- **Goal**
Copy out the lines below, beginning at the line that has "You are a computer-use agent. Screen" and stopping after the line that has "click(x=217, y=189)". Leave the pictures out of your copy.

- **Data excerpts**

— BEGIN —

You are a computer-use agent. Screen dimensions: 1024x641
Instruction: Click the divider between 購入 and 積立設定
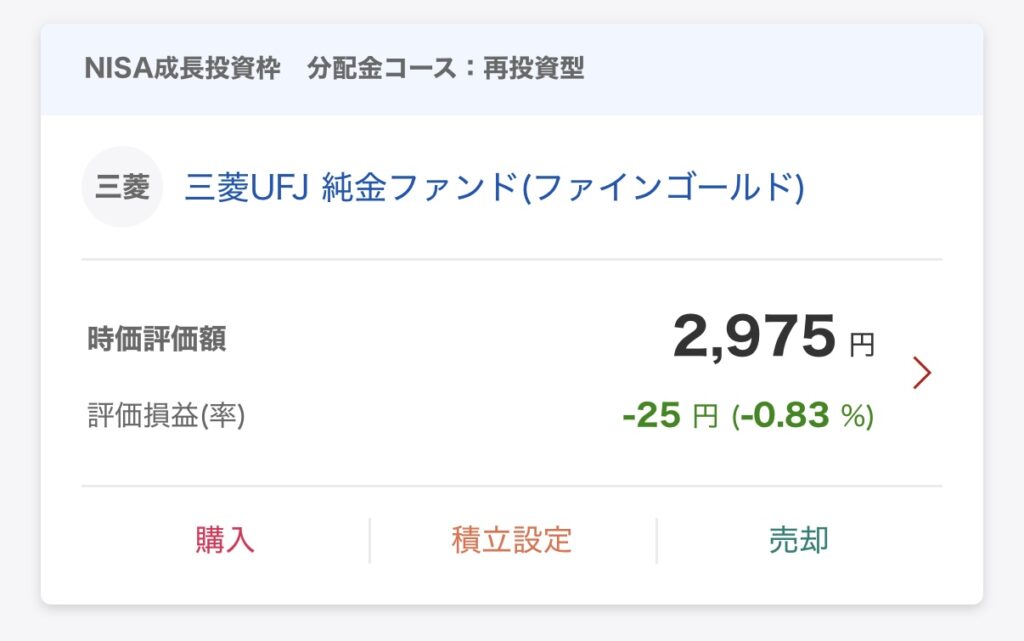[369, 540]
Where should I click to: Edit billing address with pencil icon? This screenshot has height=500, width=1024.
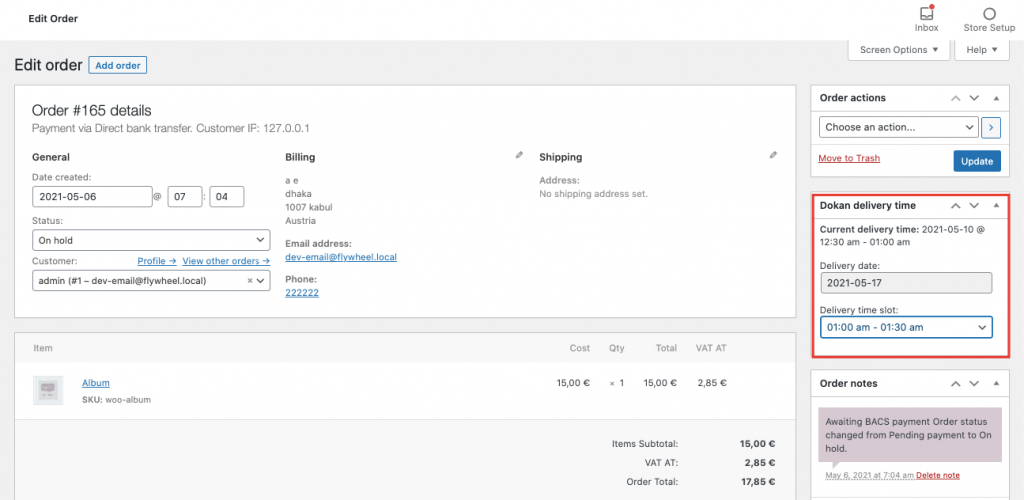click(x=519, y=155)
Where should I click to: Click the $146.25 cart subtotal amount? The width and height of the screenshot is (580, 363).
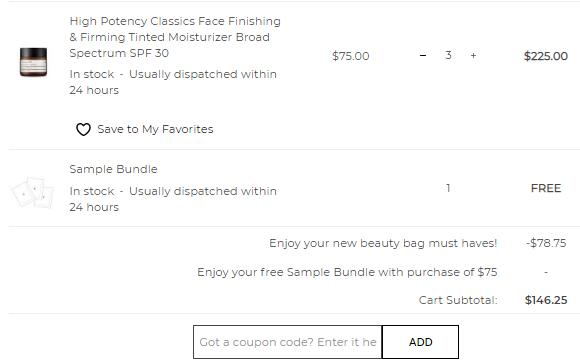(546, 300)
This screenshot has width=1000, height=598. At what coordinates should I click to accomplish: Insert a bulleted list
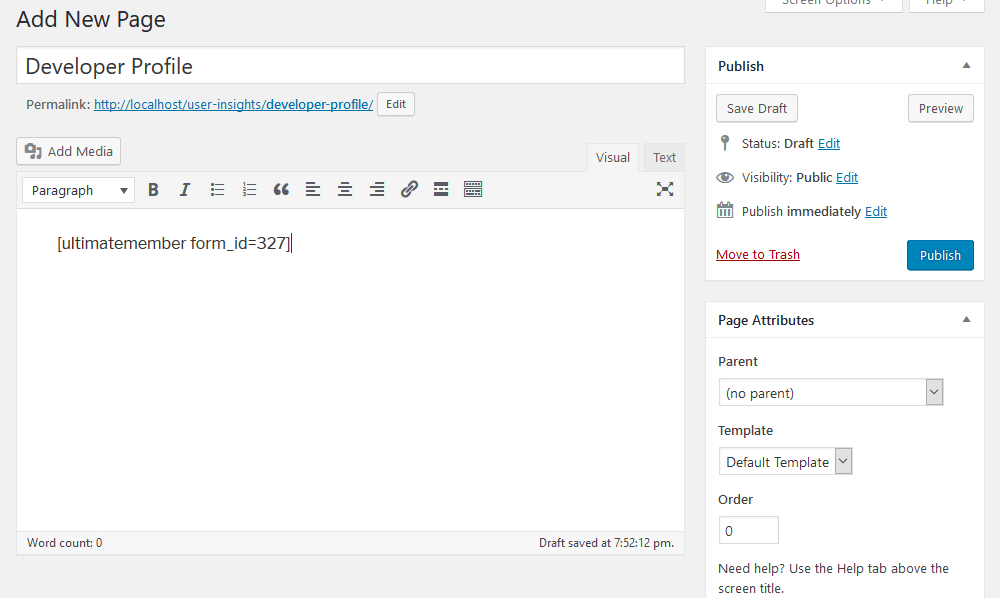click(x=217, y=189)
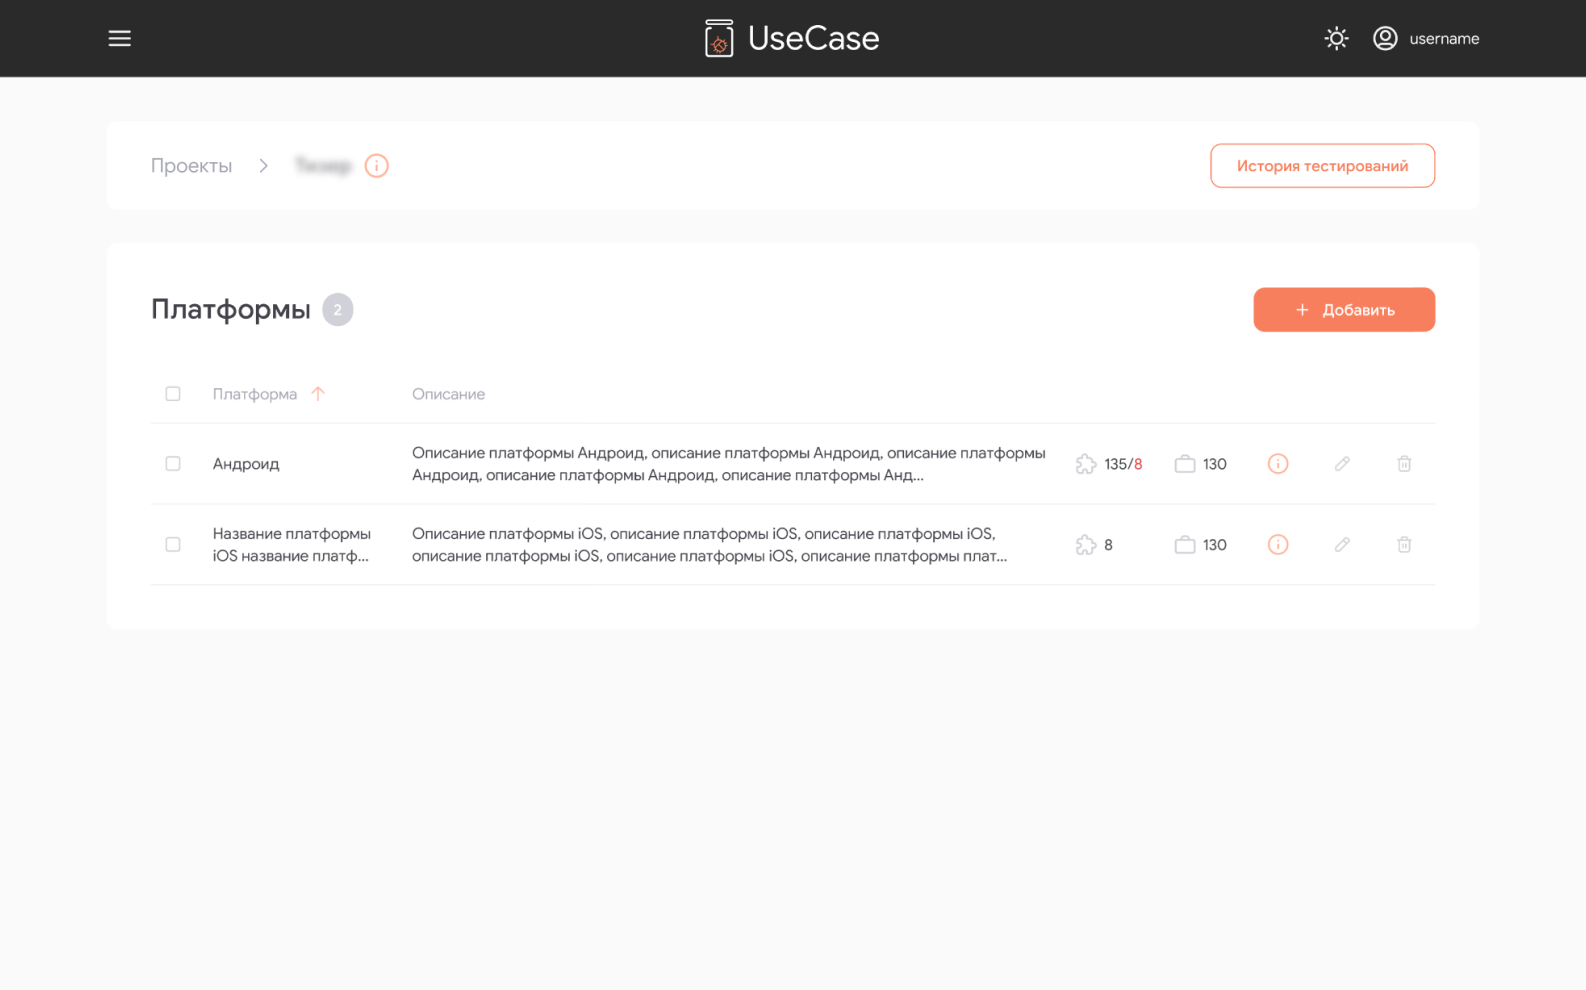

— END —
— BEGIN —

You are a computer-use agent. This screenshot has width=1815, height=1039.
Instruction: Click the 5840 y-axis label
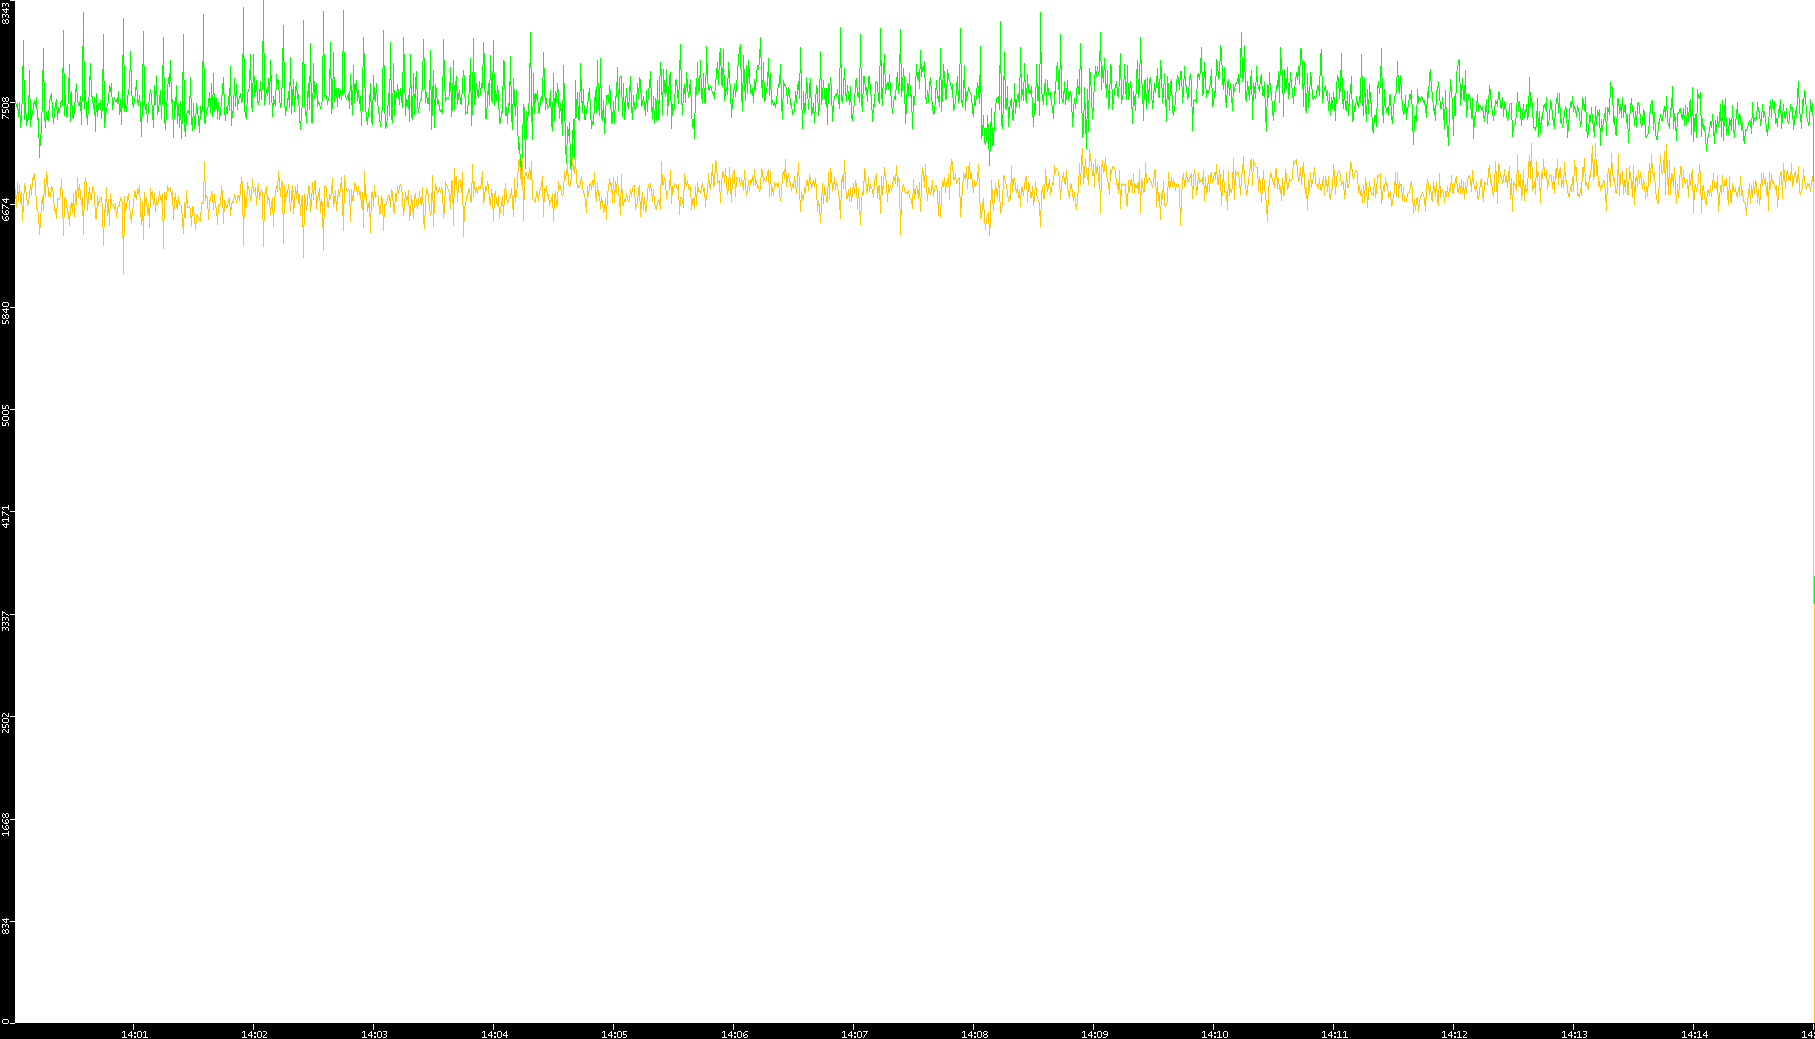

— END —
— BEGIN —

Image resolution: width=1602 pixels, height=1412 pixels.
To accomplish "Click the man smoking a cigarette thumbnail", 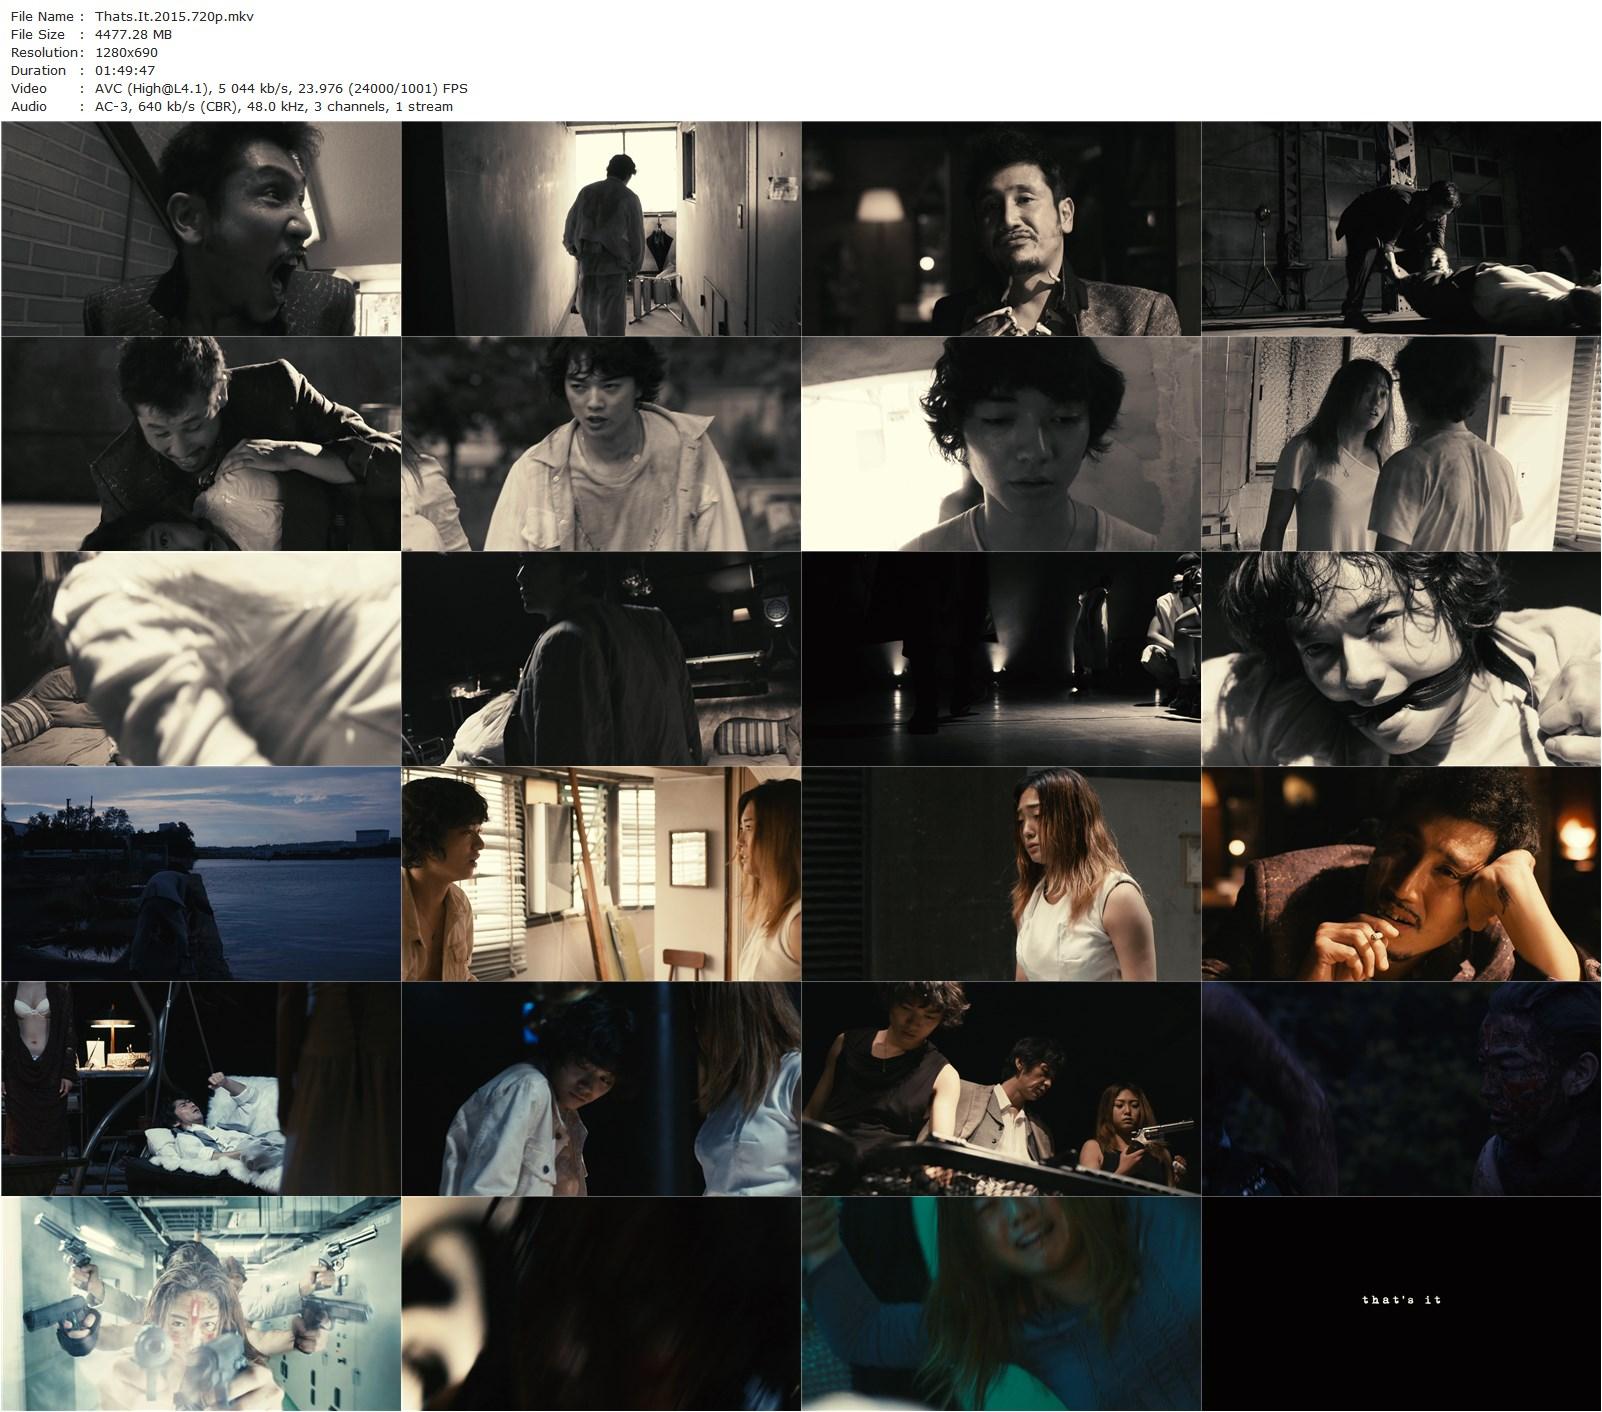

— END —

- **Response to the exercise**
You are a computer-use agent. Screen dimensions: 1024x641
Instruction: Click the divider between 購入 and 積立設定
[369, 540]
Where should I click to: Edit billing address with pencil icon? This screenshot has height=500, width=1024.
click(x=519, y=155)
Where should I click to: Click the $146.25 cart subtotal amount? The width and height of the screenshot is (580, 363).
(546, 300)
This screenshot has width=1000, height=598. At what coordinates should I click to accomplish: Insert a bulleted list
click(x=217, y=189)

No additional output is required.